▸ **Supplied data**
-.-.-

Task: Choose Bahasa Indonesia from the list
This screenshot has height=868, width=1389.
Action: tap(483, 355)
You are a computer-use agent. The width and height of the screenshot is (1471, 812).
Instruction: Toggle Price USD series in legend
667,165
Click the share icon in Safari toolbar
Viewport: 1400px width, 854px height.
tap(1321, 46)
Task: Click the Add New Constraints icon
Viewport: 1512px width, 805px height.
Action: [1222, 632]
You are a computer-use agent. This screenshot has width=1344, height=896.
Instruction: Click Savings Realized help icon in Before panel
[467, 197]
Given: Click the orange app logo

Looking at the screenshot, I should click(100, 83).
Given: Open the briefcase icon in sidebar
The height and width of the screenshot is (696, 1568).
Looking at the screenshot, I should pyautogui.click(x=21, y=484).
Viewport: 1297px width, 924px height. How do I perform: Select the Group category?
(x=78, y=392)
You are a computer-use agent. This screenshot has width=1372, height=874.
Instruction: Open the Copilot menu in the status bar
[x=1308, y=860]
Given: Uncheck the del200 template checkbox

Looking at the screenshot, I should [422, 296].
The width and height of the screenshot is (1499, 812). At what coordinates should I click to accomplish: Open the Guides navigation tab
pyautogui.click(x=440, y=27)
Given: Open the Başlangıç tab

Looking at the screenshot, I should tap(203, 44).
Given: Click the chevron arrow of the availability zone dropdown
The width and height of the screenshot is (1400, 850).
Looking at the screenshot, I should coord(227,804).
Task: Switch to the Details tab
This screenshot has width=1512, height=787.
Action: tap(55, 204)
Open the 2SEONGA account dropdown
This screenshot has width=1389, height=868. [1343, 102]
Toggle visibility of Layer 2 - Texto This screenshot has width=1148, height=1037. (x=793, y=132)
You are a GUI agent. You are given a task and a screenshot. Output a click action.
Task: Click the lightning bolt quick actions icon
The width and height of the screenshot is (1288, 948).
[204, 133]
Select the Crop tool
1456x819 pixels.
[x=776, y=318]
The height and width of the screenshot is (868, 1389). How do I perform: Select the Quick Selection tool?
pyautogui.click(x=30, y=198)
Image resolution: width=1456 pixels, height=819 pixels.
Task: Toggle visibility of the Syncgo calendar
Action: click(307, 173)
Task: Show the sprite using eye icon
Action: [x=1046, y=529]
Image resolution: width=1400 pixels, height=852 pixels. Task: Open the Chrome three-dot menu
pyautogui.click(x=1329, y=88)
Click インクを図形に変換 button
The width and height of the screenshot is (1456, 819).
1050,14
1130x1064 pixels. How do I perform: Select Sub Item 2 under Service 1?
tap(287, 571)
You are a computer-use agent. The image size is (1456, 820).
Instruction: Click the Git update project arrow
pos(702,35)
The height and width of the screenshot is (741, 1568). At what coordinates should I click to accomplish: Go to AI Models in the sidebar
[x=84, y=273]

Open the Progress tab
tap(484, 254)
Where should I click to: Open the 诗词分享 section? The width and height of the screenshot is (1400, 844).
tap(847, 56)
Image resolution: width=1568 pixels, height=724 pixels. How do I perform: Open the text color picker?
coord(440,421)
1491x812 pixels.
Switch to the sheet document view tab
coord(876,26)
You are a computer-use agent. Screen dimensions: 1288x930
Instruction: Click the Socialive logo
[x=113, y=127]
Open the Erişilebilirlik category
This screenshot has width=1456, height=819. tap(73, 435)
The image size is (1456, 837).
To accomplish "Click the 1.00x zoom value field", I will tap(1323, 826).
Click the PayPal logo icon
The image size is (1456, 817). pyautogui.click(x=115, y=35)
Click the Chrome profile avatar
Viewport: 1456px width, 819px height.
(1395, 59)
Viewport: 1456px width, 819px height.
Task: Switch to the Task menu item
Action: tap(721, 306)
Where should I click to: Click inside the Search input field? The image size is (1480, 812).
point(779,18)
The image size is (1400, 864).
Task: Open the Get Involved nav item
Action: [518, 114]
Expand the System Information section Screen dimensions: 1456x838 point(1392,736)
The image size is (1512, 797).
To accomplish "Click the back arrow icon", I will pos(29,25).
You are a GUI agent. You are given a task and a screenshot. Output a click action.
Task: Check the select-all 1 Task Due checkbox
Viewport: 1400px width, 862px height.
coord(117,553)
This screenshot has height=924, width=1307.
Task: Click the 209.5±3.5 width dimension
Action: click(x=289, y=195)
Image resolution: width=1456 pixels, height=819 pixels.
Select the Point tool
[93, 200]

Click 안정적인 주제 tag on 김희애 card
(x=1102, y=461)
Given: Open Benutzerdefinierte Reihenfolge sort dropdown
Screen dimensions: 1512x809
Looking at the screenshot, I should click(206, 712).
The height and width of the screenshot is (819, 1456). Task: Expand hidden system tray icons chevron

-.-.-

▸ **Exercise**
Find the word "agent" in the entries, and copy every line it shows up in.

▸ **Exercise result**
You are a computer-use agent. The width and height of the screenshot is (1471, 812).
You are a computer-use agent. This screenshot has width=1344, height=896.
You are a computer-use agent. This screenshot has width=1372, height=874.
You are a GUI agent. You are given a task and a screenshot. Output a click action.
You are a computer-use agent. The image size is (1456, 820).
You are a computer-use agent. Screen dimensions: 1288x930
You are a GUI agent. You are given a task and a screenshot. Output a click action.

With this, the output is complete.